Magnitude Distance: A Geometric Measure of Dataset Similarity
This work addresses a fundamental problem in machine learning for researchers and practitioners needing robust dataset comparison, though it appears incremental as it builds on existing geometric concepts.
The authors tackled the problem of quantifying dataset similarity by proposing magnitude distance, a novel metric based on the magnitude of a metric space with a tunable scaling parameter, and demonstrated its discriminative power in high-dimensional settings and utility as a training objective for generative models, showing comparable performance to established methods.

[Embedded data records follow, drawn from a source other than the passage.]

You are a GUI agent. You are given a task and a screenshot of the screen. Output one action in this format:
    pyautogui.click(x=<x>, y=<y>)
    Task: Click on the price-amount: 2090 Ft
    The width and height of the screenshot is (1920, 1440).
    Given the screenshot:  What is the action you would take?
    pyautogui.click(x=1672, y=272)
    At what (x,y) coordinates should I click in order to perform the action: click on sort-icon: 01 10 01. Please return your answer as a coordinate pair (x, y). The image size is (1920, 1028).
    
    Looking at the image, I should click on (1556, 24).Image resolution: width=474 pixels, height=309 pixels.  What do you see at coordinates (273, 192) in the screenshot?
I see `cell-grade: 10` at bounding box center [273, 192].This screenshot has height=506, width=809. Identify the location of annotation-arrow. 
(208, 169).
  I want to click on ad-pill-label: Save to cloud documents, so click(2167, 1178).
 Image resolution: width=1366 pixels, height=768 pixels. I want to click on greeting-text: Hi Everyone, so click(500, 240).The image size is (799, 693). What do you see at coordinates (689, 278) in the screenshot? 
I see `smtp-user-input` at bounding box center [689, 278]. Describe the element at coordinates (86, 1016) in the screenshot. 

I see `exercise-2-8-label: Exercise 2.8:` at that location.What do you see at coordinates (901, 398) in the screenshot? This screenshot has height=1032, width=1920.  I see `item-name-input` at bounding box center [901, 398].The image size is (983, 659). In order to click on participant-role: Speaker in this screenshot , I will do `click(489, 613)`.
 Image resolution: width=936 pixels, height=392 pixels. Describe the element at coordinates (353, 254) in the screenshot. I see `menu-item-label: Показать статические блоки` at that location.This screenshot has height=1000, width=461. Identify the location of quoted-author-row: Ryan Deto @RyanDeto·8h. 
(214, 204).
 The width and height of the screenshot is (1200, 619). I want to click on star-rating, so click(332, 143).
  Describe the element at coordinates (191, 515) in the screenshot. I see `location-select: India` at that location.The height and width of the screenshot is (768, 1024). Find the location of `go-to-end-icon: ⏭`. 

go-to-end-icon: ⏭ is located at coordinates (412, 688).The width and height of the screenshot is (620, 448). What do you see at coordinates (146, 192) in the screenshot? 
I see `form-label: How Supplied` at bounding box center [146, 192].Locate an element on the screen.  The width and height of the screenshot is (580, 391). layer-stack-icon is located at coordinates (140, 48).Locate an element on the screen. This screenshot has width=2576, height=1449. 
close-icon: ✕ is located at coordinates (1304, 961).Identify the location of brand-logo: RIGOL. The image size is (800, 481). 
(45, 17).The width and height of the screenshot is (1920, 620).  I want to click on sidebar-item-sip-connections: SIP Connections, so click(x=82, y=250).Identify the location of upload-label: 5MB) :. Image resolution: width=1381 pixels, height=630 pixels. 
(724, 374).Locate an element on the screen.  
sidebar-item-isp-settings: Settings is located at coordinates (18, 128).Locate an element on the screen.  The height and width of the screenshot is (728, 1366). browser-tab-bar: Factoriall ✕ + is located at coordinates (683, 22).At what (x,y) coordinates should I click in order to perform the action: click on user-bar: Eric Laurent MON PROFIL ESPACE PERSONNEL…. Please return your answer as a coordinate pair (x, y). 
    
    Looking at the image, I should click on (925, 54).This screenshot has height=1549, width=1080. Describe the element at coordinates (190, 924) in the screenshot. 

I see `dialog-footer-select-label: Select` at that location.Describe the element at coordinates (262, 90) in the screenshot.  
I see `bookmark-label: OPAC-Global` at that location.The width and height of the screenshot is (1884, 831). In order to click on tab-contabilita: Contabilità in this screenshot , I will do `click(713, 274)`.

Quantifying the distance between datasets is a fundamental question in mathematics and machine learning. We propose \textit{magnitude distance}, a novel distance metric defined on finite datasets using the notion of the \emph{magnitude} of a metric space. The proposed distance incorporates a tunable scaling parameter, $t$, that controls the sensitivity to global structure (small $t$) and finer details (large $t$). We prove several theoretical properties of magnitude distance, including its limiting behavior across scales and conditions under which it satisfies key metric properties. In contrast to classical distances, we show that magnitude distance remains discriminative in high-dimensional settings when the scale is appropriately tuned. We further demonstrate how magnitude distance can be used as a training objective for push-forward generative models. Our experimental results support our theoretical analysis and demonstrate that magnitude distance provides meaningful signals, comparable to established distance-based generative approaches.